### EXERCISE DESCRIPTION:
In the records below, find the line containing "Screen dimensions: 1500x707" and transcribe it and every line after it exactly; leave the pictures out.

### SUPPLIED MATERIAL:
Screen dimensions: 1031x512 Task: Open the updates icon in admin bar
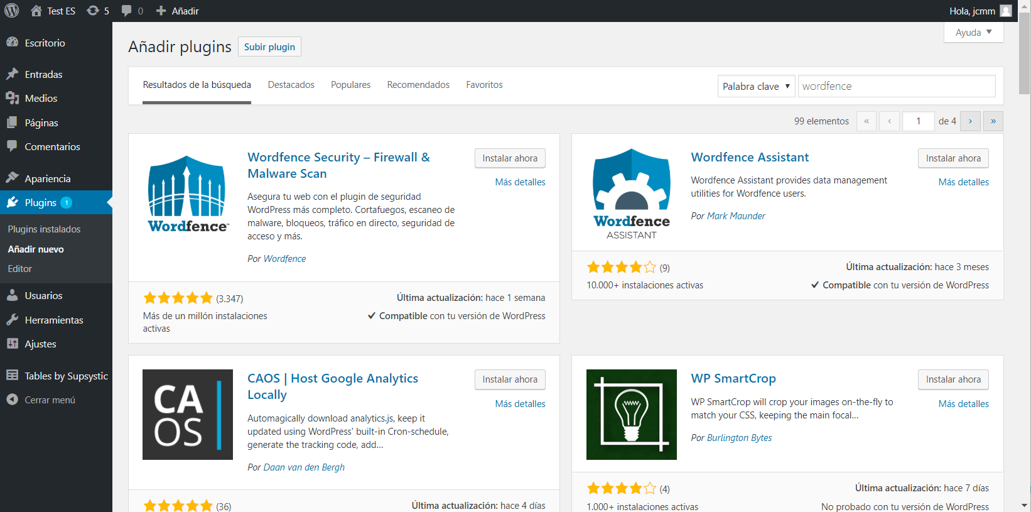93,11
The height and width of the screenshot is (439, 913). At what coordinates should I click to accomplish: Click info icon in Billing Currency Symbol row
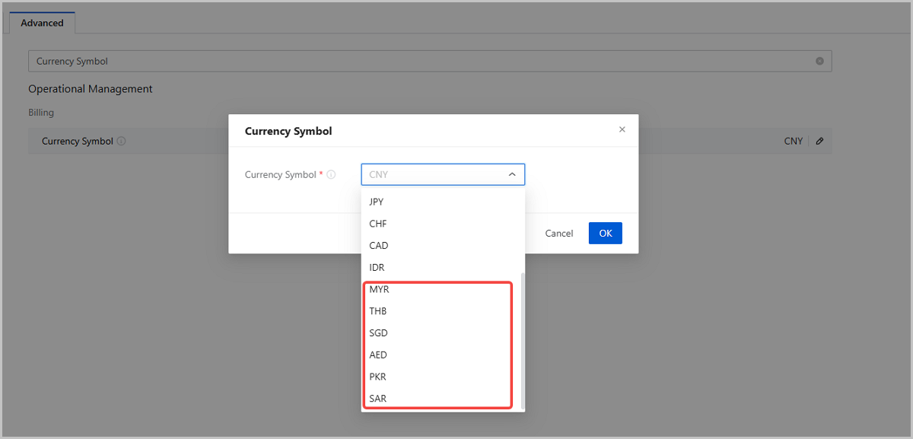click(122, 142)
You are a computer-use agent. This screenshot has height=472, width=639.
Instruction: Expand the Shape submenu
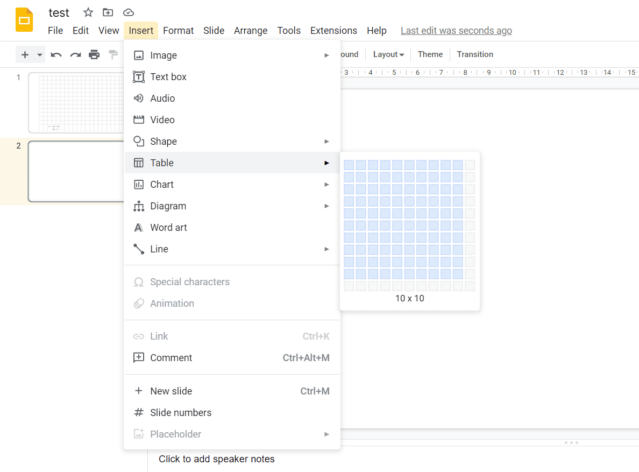pos(232,142)
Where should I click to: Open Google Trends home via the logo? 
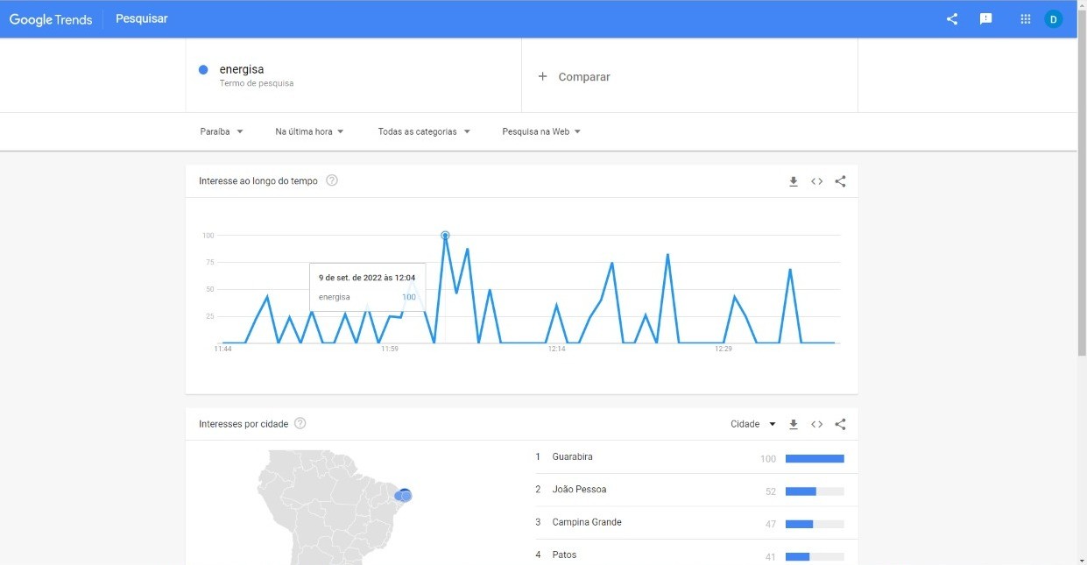tap(50, 18)
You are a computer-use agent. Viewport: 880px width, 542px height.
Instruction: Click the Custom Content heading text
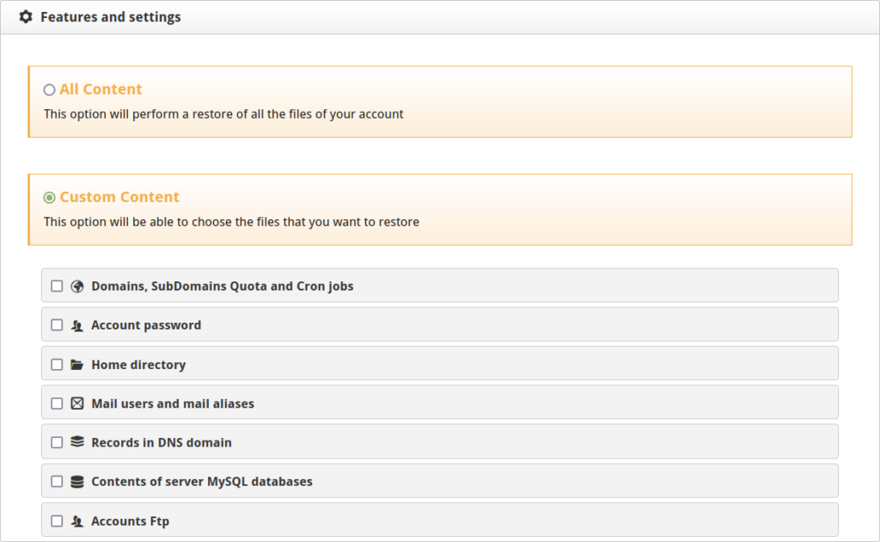click(x=119, y=197)
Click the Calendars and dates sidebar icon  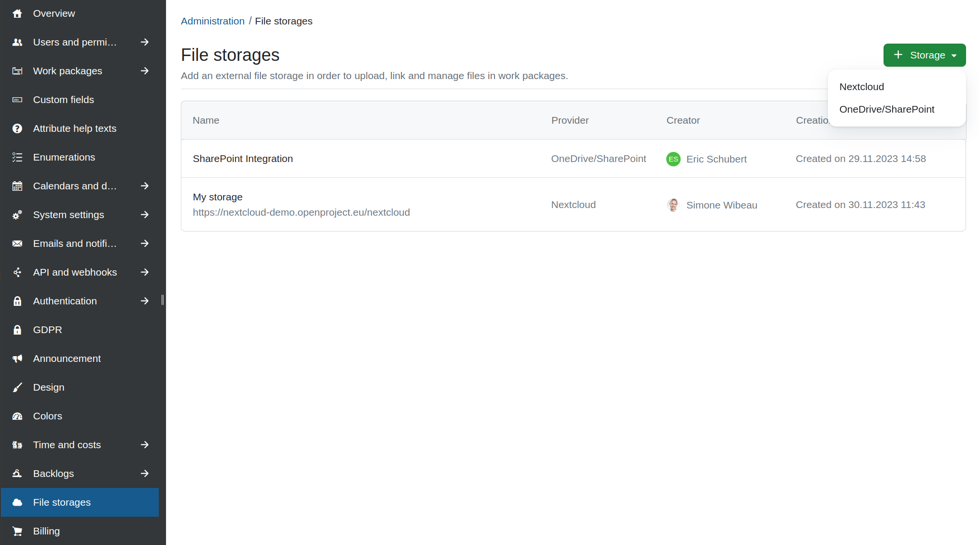pos(17,185)
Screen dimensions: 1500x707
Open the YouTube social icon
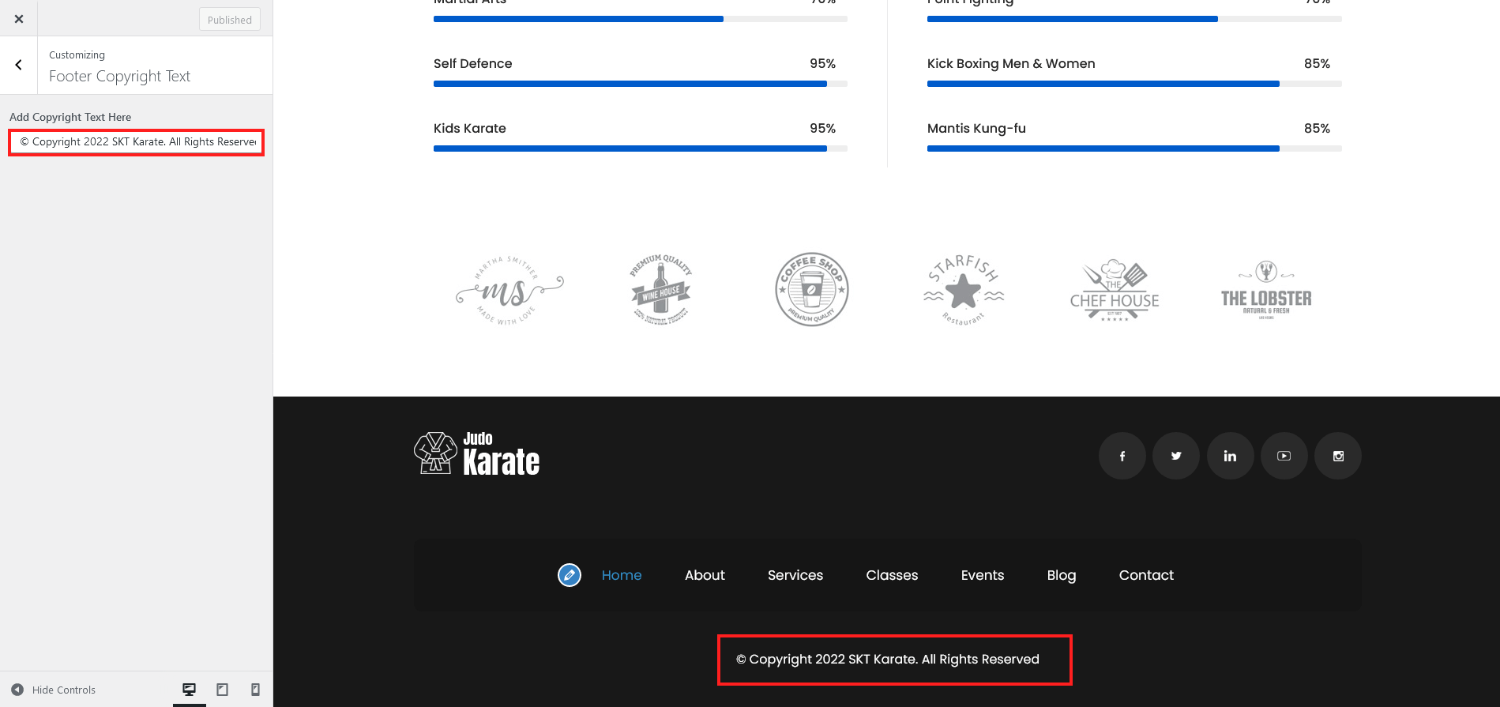(1284, 456)
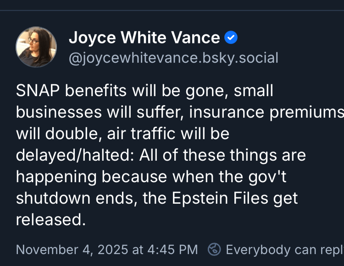Click the text "delayed/halted:" in the post

[74, 155]
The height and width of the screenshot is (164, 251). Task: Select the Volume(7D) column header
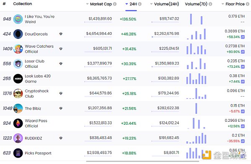(x=196, y=4)
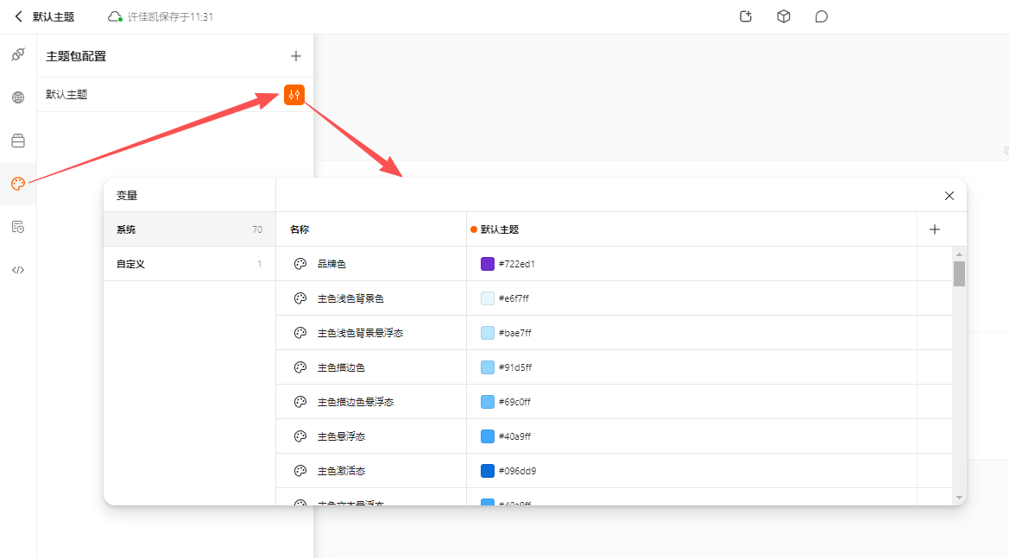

### ANSWER SPACE:
Screen dimensions: 1500x707
Open the YouTube social icon
(1284, 456)
Click the text "delayed/halted:" in the post

[74, 155]
The height and width of the screenshot is (164, 251). Task: Select the Volume(7D) column header
(x=196, y=4)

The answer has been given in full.